Nulla è rimasto del brand. Tutto si dissolve dopo il compimento della CTA.

Vediamo adesso invece un video vendita molto diverso.

Certo anche qui siamo nell’ambito dello stimolo della CTA. 

Cribbio loro vogliono vendere tanto quanto gli amici di Borsa Roma, io, voi o Jeff Bezos

Siamo nell’ambito dello stimolo CTA ma c’è molto di più.

Il video infatti è diviso in diverse sezioni.

Intrattenimento, missione, vendita

La prima, l’Intrattenimento. Una parte breve iniziale che serve a rompere il ghiaccio, a farvi entrare nel giusto mood, a creare un piccolo legame dettato da una risata. 

Una risata può essere una cosa molto potente. A volte, nella vita, è l’unica arma che ci rimane!

Roger Rabbit 

La seconda, la Missione. Una parte che oggi ai più dotti di noi ispirerebbe discorsi sul Purpose Driven delle aziende, ma che a noi che voliamo più bassi basta tradurre come la parte in cui si raccontano i Perché del Brand. 

E la terza e conclusiva, la Vendita. Finalmente il prodotto, le sue caratteristiche, il suo utilizzo, i costi, benefici, prezzi etc

Capite bene anche solo guardando da lontano questa divisione in settori che questo video ha un obiettivo molto più variegato del video Borse Roma.

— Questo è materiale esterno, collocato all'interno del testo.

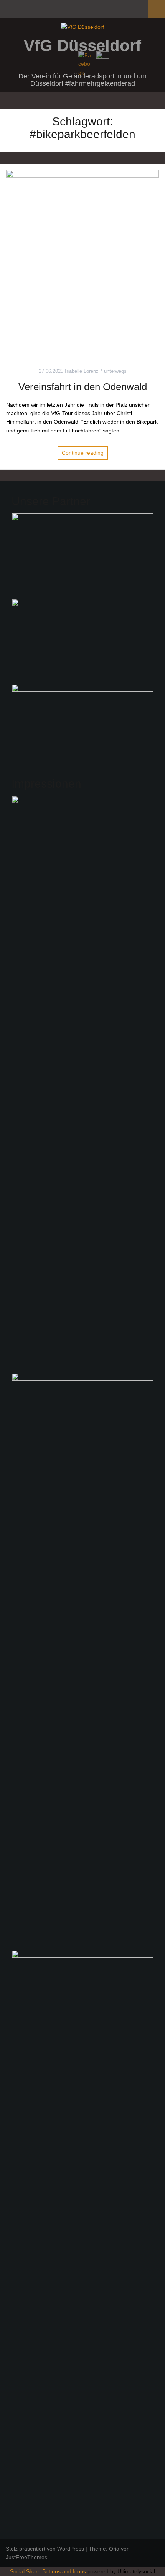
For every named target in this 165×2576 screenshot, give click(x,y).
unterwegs (115, 371)
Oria (114, 2549)
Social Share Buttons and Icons (48, 2571)
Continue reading (83, 453)
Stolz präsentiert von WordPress (45, 2549)
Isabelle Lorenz (82, 371)
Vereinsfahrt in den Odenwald (82, 386)
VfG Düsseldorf (82, 46)
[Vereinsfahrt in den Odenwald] (82, 262)
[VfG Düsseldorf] (82, 26)
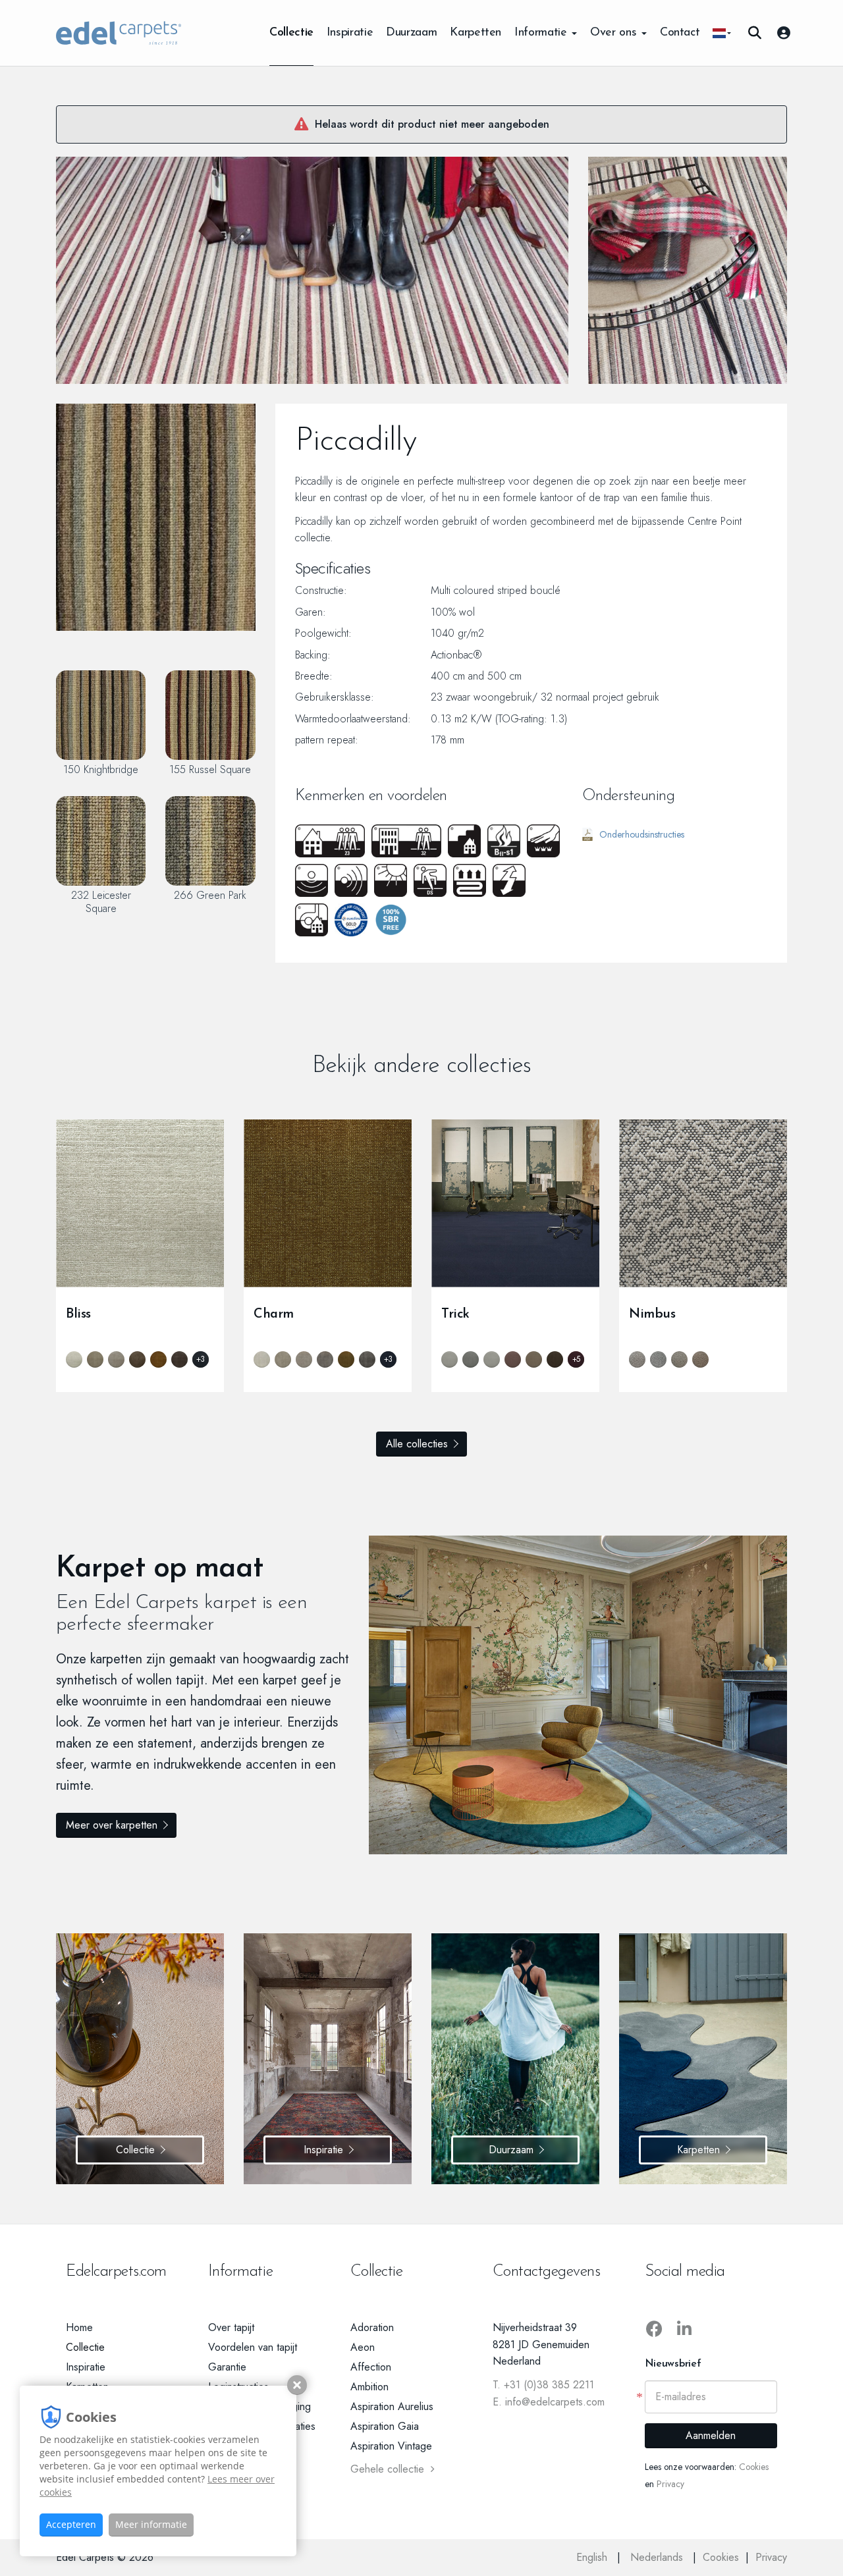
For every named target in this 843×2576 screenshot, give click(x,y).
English (593, 2557)
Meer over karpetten (111, 1825)
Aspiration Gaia (384, 2426)
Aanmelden (711, 2435)
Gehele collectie (387, 2469)
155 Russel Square (210, 769)
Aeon (362, 2347)
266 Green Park (210, 895)
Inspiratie (350, 33)
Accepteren (71, 2524)
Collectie (291, 33)
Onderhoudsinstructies (641, 834)
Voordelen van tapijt (252, 2347)
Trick (455, 1314)
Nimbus (652, 1314)
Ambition (369, 2386)
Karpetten (475, 33)
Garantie (227, 2367)
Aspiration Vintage (391, 2446)
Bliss (78, 1314)
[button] (722, 33)
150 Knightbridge (100, 769)
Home (79, 2327)
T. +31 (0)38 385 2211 (543, 2384)
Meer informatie (151, 2524)
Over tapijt (231, 2327)
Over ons (615, 33)
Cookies (754, 2466)
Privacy (670, 2483)
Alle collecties (417, 1443)
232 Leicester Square (101, 901)
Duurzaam (411, 33)
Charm (274, 1314)
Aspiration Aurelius (391, 2406)
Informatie (542, 33)
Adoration (372, 2327)
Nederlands (658, 2557)
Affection (370, 2367)
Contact (679, 33)
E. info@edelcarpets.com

Questo video cerca di vendere un prodotto insieme al Brand che lo accompagna. Vuole in altre parole convincervi che l’acquisto non è dettato solo da un bisogno subitaneo, ma da un ragionamento valoriale che va oltre l’immediatezza. 

Di più, condisce tutto con una risata e con un impianto di citazioni che permette a chi ride di riconoscersi in quella narrazione e in quei riferimenti della cultura pop (la strega che si scioglie, le desperate housewife) e crea un micromondo all’interno del quale voi potete inserire il vostro vissuto e scegliere consapevolmente di finalizzare l’acquisto. 

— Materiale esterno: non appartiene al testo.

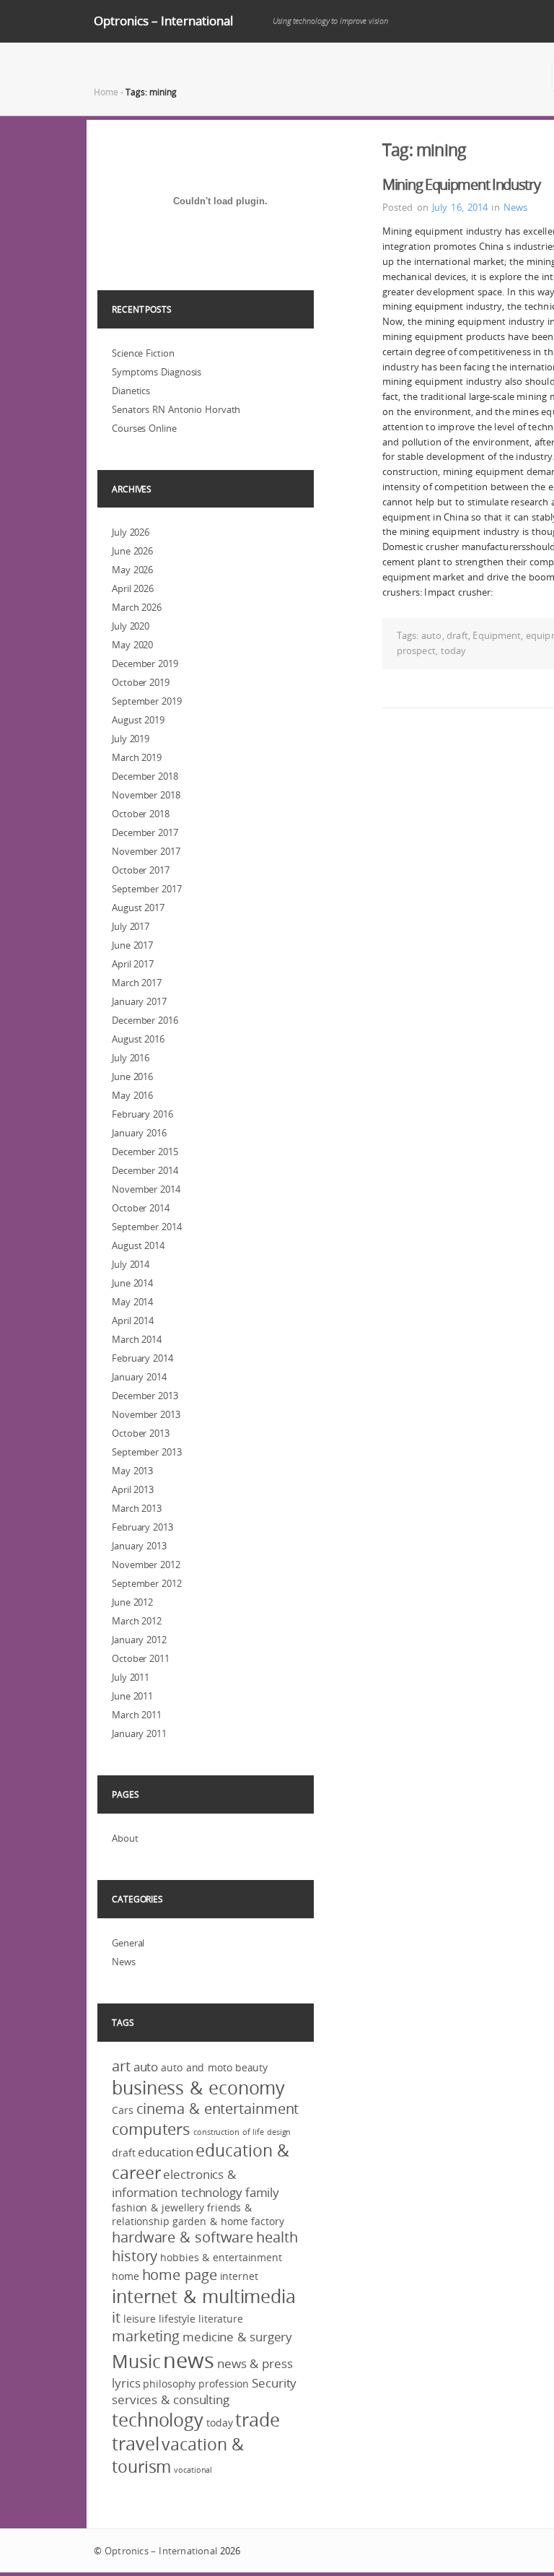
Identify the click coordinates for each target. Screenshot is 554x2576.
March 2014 (137, 1339)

Questo video da solo basta per raggiungere l’agognata meta dei Love Brand?

Ma OVVIAMENTE no!

Certo è che questa è questo è l’unico metodo però almeno per iniziare il viaggio. 

Lavorare sul brand porta tantissimo valore nel lungo periodo.

Ricordiamocelo tutti quando stiamo decidendo quanto budget e quando effort dedicare alla costruzione del brand e quanto invece vogliamo giocare sulla ruota del funnel. 

Chi sa guardare lontano, alla lunga vincerà il premio più ghiotto.